Embora iniciando uma aposentadoria mais ou menos tranquila do ponto de vista financeiro, a minha esposa foi surpreendida por uma doença neurodegenerativa há poucos anos, o que impõe diariamente novas necessidades e desafios.
Precisávamos de uma nova casa, térrea, com facilidade na acessibilidade para uma pessoa que começa a ter sua mobilidade comprometida.
A Sandra é arquiteta e eu fui gestor de negócios. Projeto definido, fluxo de caixa planejado, precisávamos iniciar a parte burocrática para conseguir a licença de construção.
A execução já estava acertada, ainda que não contratada. Iríamos trazer profissionais de fora do estado, uma vez que não tivemos sucesso na contratação de mão de obra local.
Mas, então, o desafio se tornou ainda maior por conta de outra surpresa e teríamos que iniciar a quarentena tardiamente imposta pelas autoridades para mitigar os efeitos da pandemia causada pelo vírus SARS-CoV-2, também conhecido como coronavírus.
No início, achávamos que seria algo muito rápido, mas, quando ouvimos as primeiras explicações do então ministro da saúde, Luis Mandetta, percebemos que estávamos iniciando uma fase desconhecida a todos.
Como tudo na política brasileira não tem consenso, a confusão gerada por informações desqualificadas era enorme. Interesses econômicas pressionaram para que as autoridades ignorassem a gravidade dos fatos. Em quem e no que acreditar? Como já comandei equipes na área de pesquisa científica, sabia que o correto era ouvir pessoas ligadas a ciência, nada de fake news!
Buscamos informações em instituições conceituadas, falamos com médicos amigos e com parentes e conhecidos de fora do Brasil que já estavam sob a quarentena. Decidimos que iríamos levar muito a sério a recomendação para o isolamento social.

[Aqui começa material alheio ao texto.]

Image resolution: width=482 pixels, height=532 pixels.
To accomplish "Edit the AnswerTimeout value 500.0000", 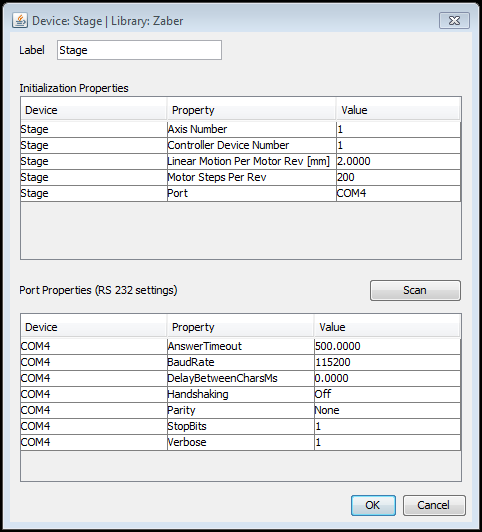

Iniciamos uma nova fase. Felizmente, a tecnologia nos ajudou muito! Todos os aniversários de amigos e parentes foram comemorados, mas à distância. Reuniões virtuais passaram a ser rotina e ainda o são.
Nossa construção precisava ter um início. A prefeitura local se estruturou, todas as documentações necessárias correram de forma on-line e em junho já tínhamos a licença de construção expedida.
Decidimos esperar até agosto e colocamos o projeto em marcha, com todos os cuidados que o momento exige. O nosso objetivo é inaugurarmos nossa nova moradia em agosto de 2021, esperançosos de que, até lá, a pandemia já tenha acabado.
Ainda sentimos muito a falta da convivência familiar, dos amigos e da nossa comunidade, mas sabemos que a ciência irá encontrar uma solução e esse período será superado.
Enquanto aguardamos, entretanto, registramos aqui nossos pesar e lamento pelos familiares das mais de 160 mil vítimas, até o momento, que não se esquecerão da tragédia que também os surpreendeu.